Хотелось бросить им всем в лицо, что я их ненавижу и презираю. Почему? Я не знала сама. Может быть, потому что у них ничего не изменилось. Их не тронула смерть моей мамы, никого из них, кроме бабушки и дяди Бори. Вон даже бабВера к своим уже уехала.
Я смотрела в окно: люди всё так же гуляли по улицам, ходили в магазин, в кино и в кафе, мои сокурсники слушали лекции, а я не могла. Мне даже дышать стало труднее, с тех пор, как мамы не стало. Как можно делать вид, будто ничего не произошло?
Хорошо, что фон у маминого дневника был тёмным: было легко читать его именно ночью. И ещё он попадал в моё настроение. Правда, читать оказалось тяжело: мама в целях конспирации даже в закрытом дневнике почти не упоминала имён. Я охотилась за этим таинственным мужчиной, скрывающимся под кличкой «Он», но, похоже, что были ещё и другие.

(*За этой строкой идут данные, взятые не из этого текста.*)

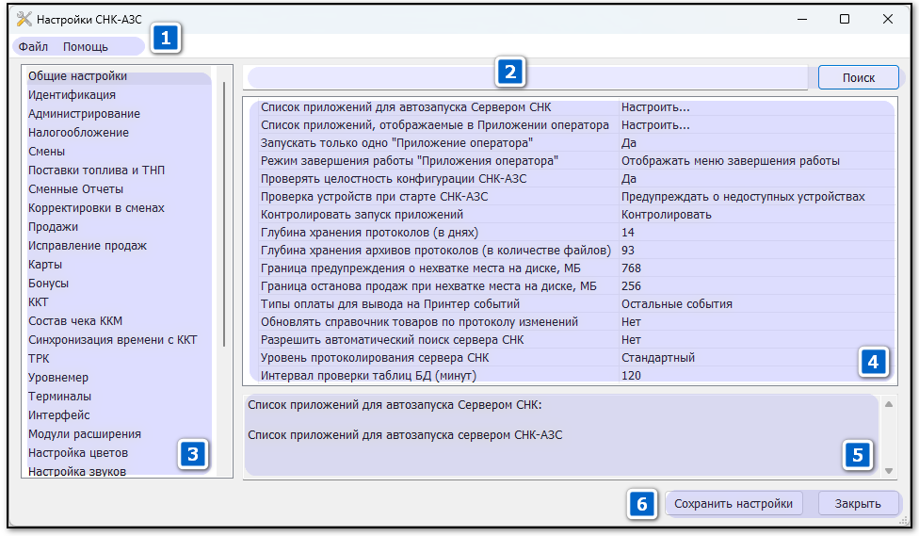
Task: Click Настроить... for autostart applications list
Action: pos(655,107)
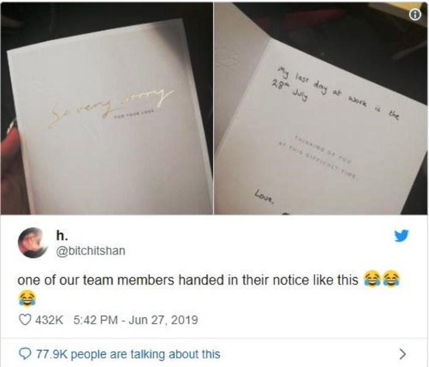Expand conversation with right chevron arrow
This screenshot has height=367, width=429.
[x=402, y=354]
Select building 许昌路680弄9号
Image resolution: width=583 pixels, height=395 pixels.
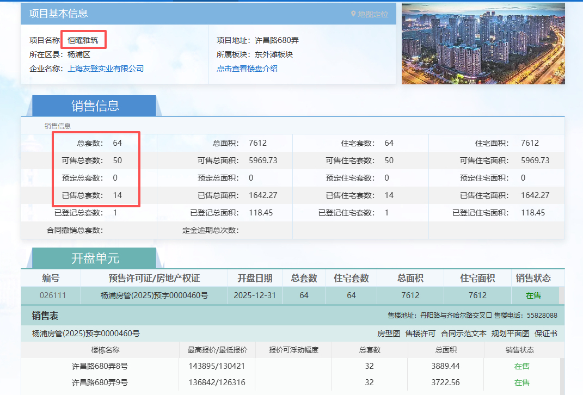coord(100,382)
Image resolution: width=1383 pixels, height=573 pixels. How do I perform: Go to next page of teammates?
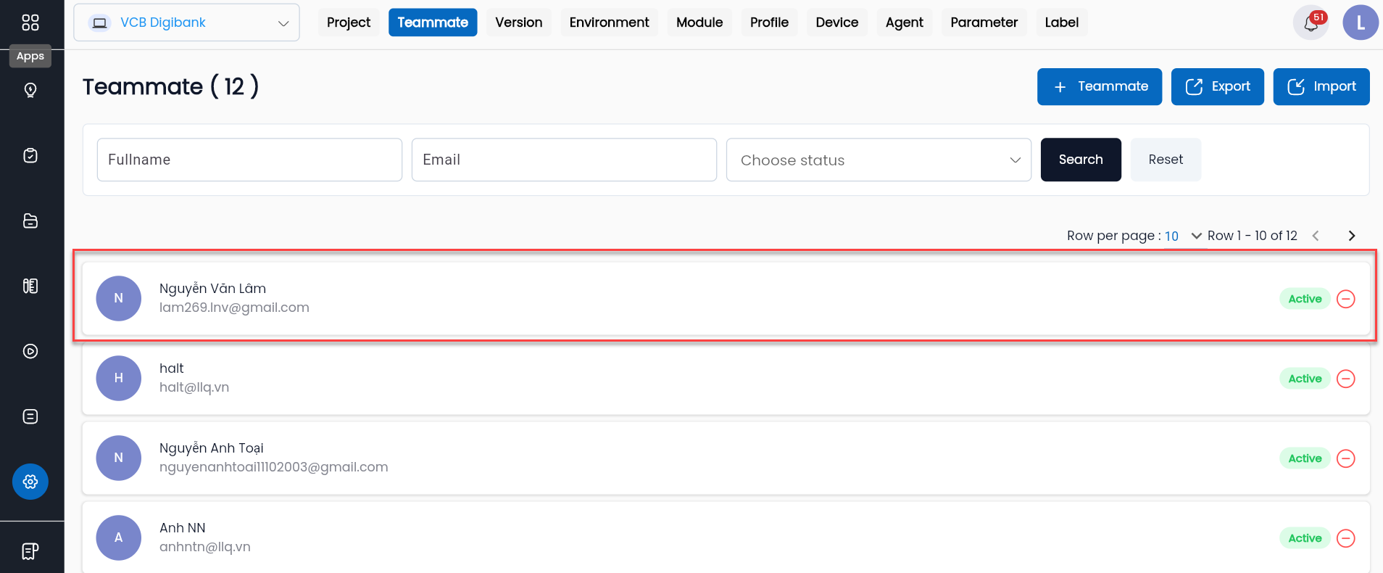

Например: «Этот не такой как Б., и не такой, каким был Он. Мы сходили в кафе на прошлой неделе, но на этом всё и кончится. Мне не хочется продолжать это знакомство, потому что ему не хочется считаться с моими границами».
И ещё: «Очередное свидание. Два часа потерянного времени. О чём можно говорить с человеком, который самым крутым фильмом считает сериал, о, я даже название забыла!, и впервые читает «Мастера и Маргариту» в сорок шесть лет?».
«Когда-то я смирилась с тем, что могу сказать о себе "десять лет назад" и попаду в сознательный возраст. Сегодня я уже говорю "двадцать лет назад", и попадаю в границу своей юности и взрослой жизни. И меня это пугает. Может, у меня просто молодость была короткая?
Радио создает иллюзию того, что мир вокруг меня неизменен: десять лет они крутят одни и те же песни, иногда разбавляя их чем-то "новеньким" на что ты неизбежно думаешь "фигня какая-то, группа-однодневка", проходит год-два и эта «фигня» и правда пропадает из эфира, а её место занимают другие такие же бабочки-однодневки, но, в целом, репертуар не меняется, и кажется, будто и ты, его слушающий, тоже не меняешься.